Ok, to give you an idea of where I am coming from, the majority of my experience is from many years as an Electrician doing installs and troubleshooting & repair of AC systems and controls from residential to commercial with very little "real" industrial work.

I have always had a love for electronics and electricity since I was young and dumb discovering electricity via sticking my fingers in a lamp to see what electricity was and felt like. I think I was about 10 years old then.

Now my question, or really confusion is the way DC is treated in relation to AC. We always fused, switched, and controlled the "line" side of a circuit. That is where the voltage "potential" originates. So when a circuit was shorted or damaged or worked on we could use "lockout tagout" procedures. That way there was no electrical potential in the circuit beyond the means of disconnect.

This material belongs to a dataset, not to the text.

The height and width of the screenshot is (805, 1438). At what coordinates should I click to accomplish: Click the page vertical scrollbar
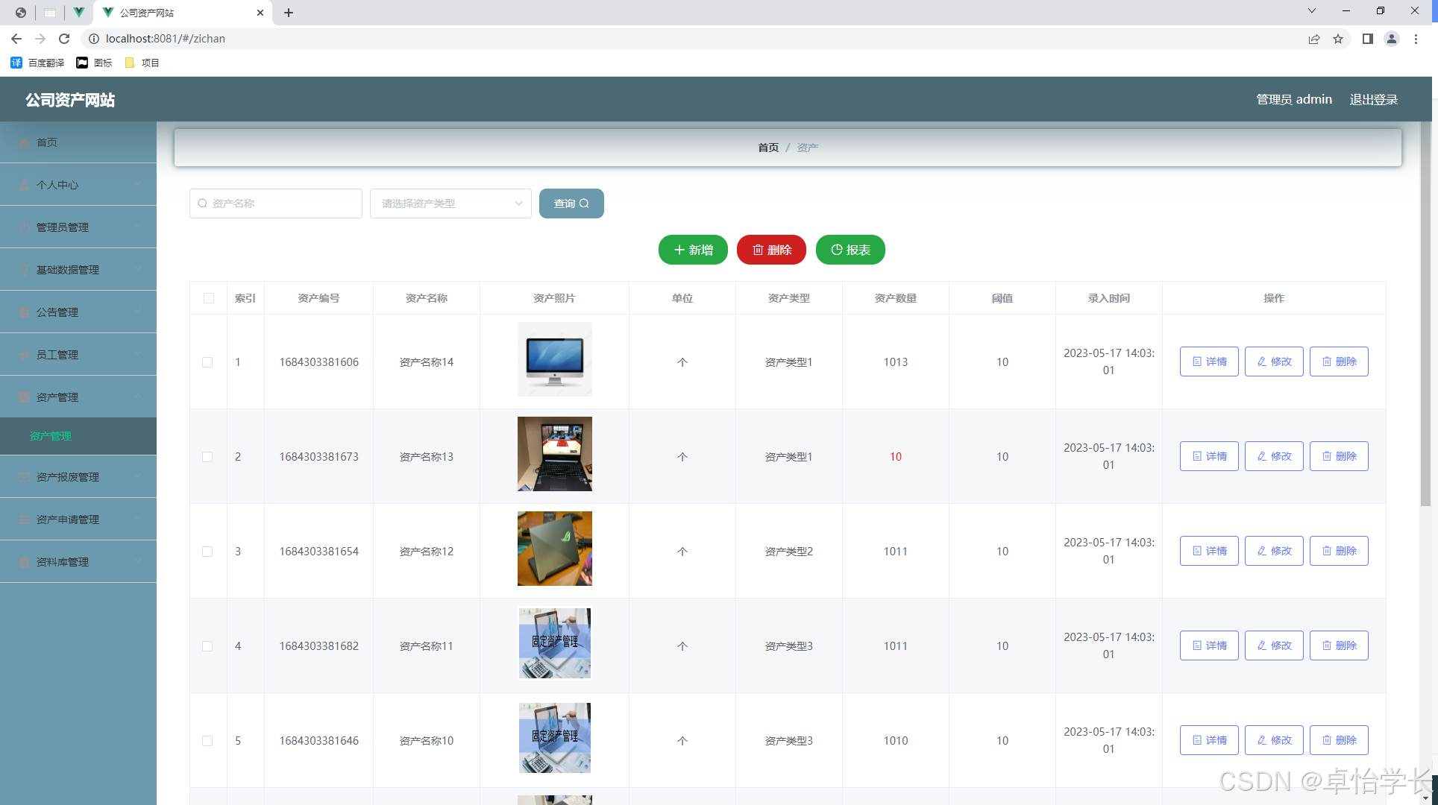(x=1425, y=313)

Why is DC completely backwards from the way we do AC?

It is my understanding in a DC circuit, the "voltage potential" is at the negative pole and travels to the positive pole. The way everything I have seen in video animations and schematics like you have above have things like the fuses on the "wrong" side compared to AC. If the fuse blows, is there still not electrical "potential" in the circuit energized and just begging to find a way to get back to the battery?

I am confused with this. Am I thinking about it wrongly? Or overthinking current flow?



randofo26 days ago

It is commonly taught that electricity flows from positive to negative. Obviously, this is wrong, but it would be more fair to say electricity flow between the two. And, if possible, electricity always finds a pathway to ground.

Given that, the fuse is put on the positive side of the circuit because if it gets blown, the majority of the circuit gets grounded, keeping the majority of the circuit at low potential. So, if you were to short circuit connections in this state, little will happen because the circuit is 'off.'

At low voltages, human safety isn't as big of a consideration because we are terrible conductors, but this also becomes a factor with higher voltage systems.